25/12/2024
We can summarize anti-Christmas argument this way:
➡️ Premise 1: Everything we must believe must be written in the Bible.
➡️ Premise 2: The Bible neither told us explicitly that Jesus was born on Dec 25 nor commanded us to celebrate His birth yearly.
✅ Conclusion 1: Christmas is unbiblical.
➡️ Premise 3: If something is not found in the Bible, it must be from pagans.
✅ Conclusion 2: Christmas is from pagans.
Let us debunk these premises.
RESPONSE:
1. Where in the Bible it is mentioned that everything must be written in the Bible? None.
This attitude is called "Sola Scriptura" which assumes that everything must be written in the Bible before we believe in them. The problem is that it is self-refuting: nowhere it is written in the Bible that we must accept only what was written in the Bible.
On the contrary, the Bible itself tells us that there is another source of Divine Revelation: Sacred Traditions, the unwritten preachings and practices handed on by the apostles by words and examples (1 Cor 11:2; 1 Pet 1:25). Together, the Bible + Apostolic Traditions + the Church (2 Thess 2:15; Acts 15) give us the framework for everything necessary for Christian living.
Moreover, just because something is unbiblical (not found explicitly in the Bible) doesn’t mean it is anti-biblical (contrary to teachings of the Bible).
2. We can Christianize paganism.
Let’s just assume for a while that Christmas is copied from pagan (which is not). So what? This doesn’t automatically make Christmas wrong. If you think of it, instituting a Christian feast so we can squash paganism is a good thing!
Just as we can baptize pagan people in order to make them Christians and build churches over pagan lands, we can also change or replace pagan customs and give them new meanings in Christ. After all, that’s exactly what Paul did: he used pagan writings and ideas to communicate Christian message (Acts 17:22-23,28).

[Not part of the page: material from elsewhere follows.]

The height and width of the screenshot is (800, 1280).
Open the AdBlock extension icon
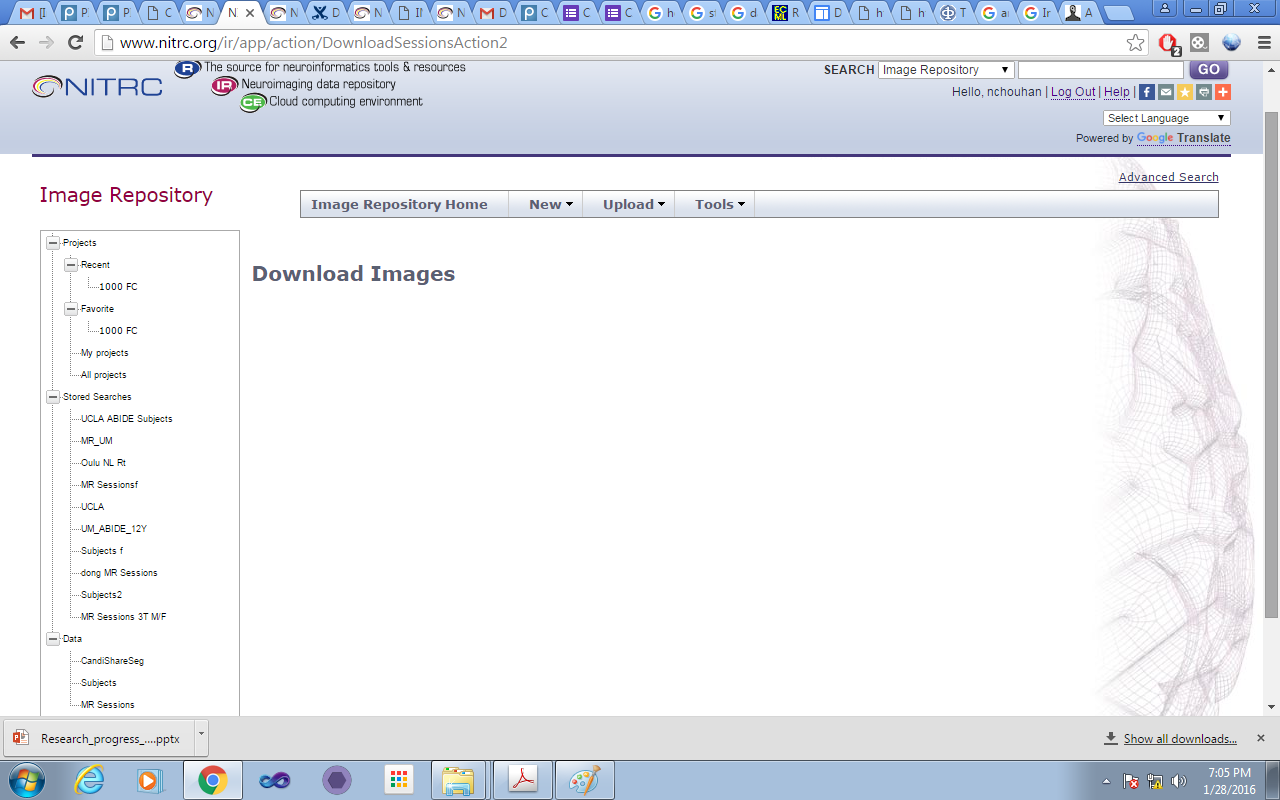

3. Christmas is Biblical and Scientific.
Where? In Luke 2, the account of the birth of Jesus. That itself is the first Christmas. As Christians who love Jesus, we would be joyful to celebrate His birth once a year. The Bible says the birth of someone, especially men from God, is a cause of joy for us (Lk 1:14, 2:10-14).
We also have hints in the Bible that point to the birth of Jesus being on December 25. Jesus was born 6 months after John the Baptist (Lk 1:36). John the Baptist was conceived after Zechariah's service at the Temple (Lk 1:23-24). According to some scholars, this service happened at the Day of Atonement, some time around September. If this is true, we can add 9 months and we get June as the birth of John. Add 6 months and we get December as the birth of Jesus.
The idea that the birth of the Messiah will come during winter solstice (the beginning of lengthening of day and shortening of night) came from a prophecy from Malachi 4:2, “For you who fear my name the sun of righteousness shall rise.”
Modern researches also show that December of 1 A.D. is the most likely month and year of the birth of Jesus. This conclusion was made by backtracking the movement of stars and planets and the occurrences of lunar eclipse, based from what we know from Scripture (such as the star seen by the Magi) and historical documents (such as that of Josephus who noted that there was a lunar eclipse when King Herod the Great died).
4. Christmas is not pagan. Christmas is Christian.
No single Christian—not a single one—who celebrates Christmas today thinks that doing so honors a pagan god. It's all about Jesus, not any pagan deity.
If we read history, we will see that the early Christians were already celebrating Christmas on December 25 long before the Roman Empire instituted a pagan festival on the same date.
The two pagan festivals referenced by anti-Catholics are Saturnalia and Sol Invictus. But Saturnalia was celebrated by pagans on Dec 17-23, not Dec 25. Sol Invictus was indeed on Dec 25 but it was instituted only in the year 274 A.D. by Emperor Aurelian. We have evidence as early as 70-250 A.D. that the early Christians were already celebrating the birth of Jesus on December 25. For example:
“We ought to celebrate the birth-day of our Lord on what day soever the 25th of December shall happen.”
- St. Theophilus of Antioch (c. 171-183 AD)
“The first advent of our Lord in the flesh occurred when He was born in Bethlehem, eight days before the Kalends of January.”
- Hippolytus of Rome (c. 204 AD)
In other words, Christmas pre-dates pagan feasts, and it was paganism that copied Christmas, not the other way around.